The industry's initial response, says Totilo, was ridicule.

"The rival from Sony, the PSP, was sleeker, more powerful. The conventional wisdom was that Nintendo had no idea what it was doing," says Totilo.

"But the conventional wisdom, when it came to Satoru Iwata, was often wrong."

Consumers quickly took to this new device, thanks in large part to the sophisticated gameplay of titles such as Super Mario Bros. 64, educational puzzle game Brain Age and pet-raising simulator Nintendogs.

According to Nintendo, as of September 2014, the company had sold over 154 million units of all DS models combined.

Iwata also oversaw the release of the Wii, the company's motion-sensor console, a "colossal" product that signified the company's "giant comeback," says Jeff Ryan, author of Super Mario: How Nintendo Conquered America.

The Wii featured a wireless controller that used the player's body gestures to control action on the screen – from wielding a tennis racket to driving a car.

The Wii didn't look like a conventional videogame console, and its ease of use, as well as the variety of available games, had appeal beyond the traditional gaming demographic to include women and older consumers.

The result for Nintendo? Huge profits.

Ryan says that, upon release, most new consoles sell out for a month or two. The Wii went well beyond that.

"The Wii sold out for three years straight," says Ryan. "At any given time from 2006 to 2009, you couldn't find one in the store."

Moving to mobile gaming

While the DS and the Wii have been unmitigated successes for Nintendo, Iwata and the company have been criticized for only recently deciding to enter the mobile gaming market, which has seen huge growth in recent years thanks to the proliferation of smartphones.

This spring, Nintendo announced plans to market five games for smartphones and tablets by 2017.

Part of the reason that Nintendo held out so long is that the company has always made money on both their hardware and software, and "if you start giving your software to smartphone companies, or if you put it on Xbox or PlayStation, people have no reason to buy a Nintendo," says Ryan.

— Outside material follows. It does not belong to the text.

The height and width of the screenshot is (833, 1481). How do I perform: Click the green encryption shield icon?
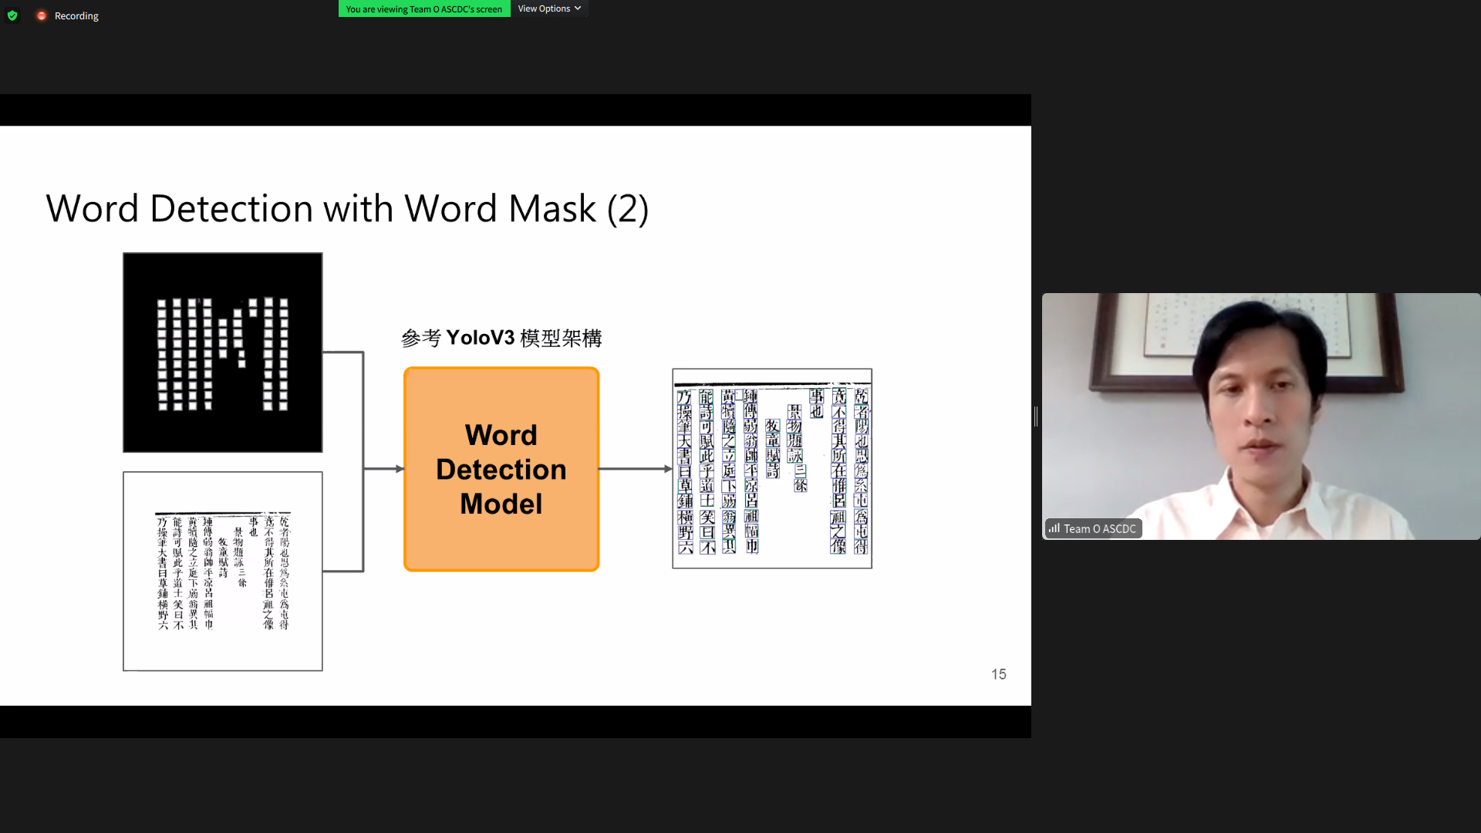point(12,15)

Randall at the Games Institute says another rationale for rejecting the mobile market is that "the vast majority of smartphones games are bad," and Iwata wanted to "assure Nintendo buyers that they were going to maintain the quality of games."

'I am a gamer'

Many of the obits and social media tributes that have been written in the wake of Iwata's death have cited a 10-year-old quote that crystallizes his philosophy and outlook.

Standing on stage at the 2005 Game Developers Conference in San Jose, Calif., Iwata said, "On my business card, I am a corporate president. In my mind, I am a game developer. In my heart, I am a gamer."

According to Spillane, there was no better illustration of Iwata's enduring interest in the act of creating exciting, immersive videogames than the "Iwata Asks" series of videos, in which the Nintendo president sat down and informally interviewed Nintendo employees from game developers to translators.

"Traditionally, Nintendo was a very closely guarded company. They did not share secrets," says Spillane.

Spillane says the "Iwata Asks" videos used the president's innate enthusiasm to bring Nintendo's fans closer to the inspiration behind the company's most beloved titles.

The series "created more legends about [Nintendo's] products and processes and it really just added to the mythos of the company," says Spillane.